---- Data excerpts

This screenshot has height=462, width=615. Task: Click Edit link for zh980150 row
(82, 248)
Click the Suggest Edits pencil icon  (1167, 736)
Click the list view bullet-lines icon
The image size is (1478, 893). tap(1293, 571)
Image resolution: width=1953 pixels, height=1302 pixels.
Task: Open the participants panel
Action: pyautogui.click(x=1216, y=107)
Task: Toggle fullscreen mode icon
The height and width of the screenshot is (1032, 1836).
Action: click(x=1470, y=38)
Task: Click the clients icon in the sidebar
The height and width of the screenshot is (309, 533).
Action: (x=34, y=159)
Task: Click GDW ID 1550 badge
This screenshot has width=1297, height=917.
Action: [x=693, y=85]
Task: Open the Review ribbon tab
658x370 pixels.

--------

> [Activity] Could you output the lines above, exactly as written, from the one containing "The height and width of the screenshot is (309, 533)." through the last, with both ends included and no others?

> [Answer section]
The height and width of the screenshot is (309, 533).
Action: (x=34, y=159)
Task: Click GDW ID 1550 badge
This screenshot has width=1297, height=917.
Action: [x=693, y=85]
Task: Open the Review ribbon tab
658x370 pixels.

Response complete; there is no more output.